In programming, we are developing abstractions at an alarming rate. When enough of those are stacked, it becomes impossible to figure out or control what’s going on down the stack. This is where my contribution begins: I believe I have found some pretty vivid examples of how the ladder of abstractions has started to fall and nobody can do anything about it now because we all are used to work only at the very tip of it.

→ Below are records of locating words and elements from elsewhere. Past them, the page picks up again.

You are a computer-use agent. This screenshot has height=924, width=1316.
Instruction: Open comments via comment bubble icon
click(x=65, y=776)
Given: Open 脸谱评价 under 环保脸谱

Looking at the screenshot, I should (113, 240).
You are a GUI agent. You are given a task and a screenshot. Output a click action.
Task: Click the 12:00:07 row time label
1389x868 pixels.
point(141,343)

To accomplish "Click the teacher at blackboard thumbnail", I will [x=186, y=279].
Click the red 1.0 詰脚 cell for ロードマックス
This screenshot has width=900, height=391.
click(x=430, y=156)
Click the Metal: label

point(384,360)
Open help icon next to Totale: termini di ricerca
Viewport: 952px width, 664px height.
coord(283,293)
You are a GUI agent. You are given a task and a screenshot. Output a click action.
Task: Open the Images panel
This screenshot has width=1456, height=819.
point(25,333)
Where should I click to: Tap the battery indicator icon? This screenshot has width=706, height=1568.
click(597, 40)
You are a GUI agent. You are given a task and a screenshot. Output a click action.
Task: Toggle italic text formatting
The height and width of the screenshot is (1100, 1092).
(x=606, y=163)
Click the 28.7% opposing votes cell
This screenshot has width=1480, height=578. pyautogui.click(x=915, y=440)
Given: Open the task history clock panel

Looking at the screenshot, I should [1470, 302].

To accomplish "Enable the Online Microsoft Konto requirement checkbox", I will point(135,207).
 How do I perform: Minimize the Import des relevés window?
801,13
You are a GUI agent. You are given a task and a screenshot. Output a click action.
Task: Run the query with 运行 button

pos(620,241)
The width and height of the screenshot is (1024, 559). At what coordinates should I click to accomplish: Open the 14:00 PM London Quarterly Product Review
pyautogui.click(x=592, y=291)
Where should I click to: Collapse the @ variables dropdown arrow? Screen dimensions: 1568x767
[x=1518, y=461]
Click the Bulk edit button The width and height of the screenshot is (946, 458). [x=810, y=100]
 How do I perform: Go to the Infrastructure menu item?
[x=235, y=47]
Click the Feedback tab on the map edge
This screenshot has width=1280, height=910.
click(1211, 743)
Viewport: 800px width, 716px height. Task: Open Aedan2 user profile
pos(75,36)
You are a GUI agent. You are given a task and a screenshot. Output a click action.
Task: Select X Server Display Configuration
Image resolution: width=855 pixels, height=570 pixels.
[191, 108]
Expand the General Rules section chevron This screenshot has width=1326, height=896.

Enter macOS Catalina. Every year Apple releases a new operating system and every year it needs a flagship feature to promote it. This year it was a long-overdue standalone Music app. Well, what could be simpler, right? List of files, categories, filters, smart lists. All that has been around in iTunes at least since 2001. But even if it wasn’t, how hard is it to build a decent music player? Many companies order of magnitude smaller than Apple have done it successfully in the past.
And yet, it didn’t go smoothly. Guys at Annoying.Technology have some great examples. //
As Philipp correctly mentioned,
It’s not some odd, third-party utility that somehow looks a bit funky on an obscure version of macOS. It’s the flagship rewrite of the new Music.app shipping with Catalina. //
Yes, these particular bugs are pretty minor and probably do not affect business in the short run, only Apple’s reputation. Still, it is a big deal. Imagine how tall, opaque and unstable that ladder of abstractions is that it’s even possible to fail such a simple thing as selecting an item in a list??? It is a freaking list and if you click it, it should select a thing that you just clicked. How hard of a task do you think that is? Why it has worked flawlessly since the first iPod with a monochrome screen and quarter of computing power of modern watch, but can’t be done in a flagship product of the most advanced operating system in the world?
Because advanced means complex. So complex that no one could reasonably understand it or have control over it, even if they wanted. Apple DID want it. But even they couldn’t. Even with all the resources in the world. //
I don’t have numbers, but I’ve heard Gmail rewrite also made it much slower with no apparent new functions. It’s still pretty drastic if you put GMail next to Fastmail, or Twitter next to Tweetdeck, both of which didn’t get any full rewrites in the last decade, so you can see how fast even Web UI could be if we weren’t constantly climbing up the abstraction ladder.
Docker and Electron are the most hyped new technologies of the last five years. Both are not about improving things, figuring out complexity or reducing it. Both are just compromised attempts to hide accumulated complexity from developers because it became impossible to deal with.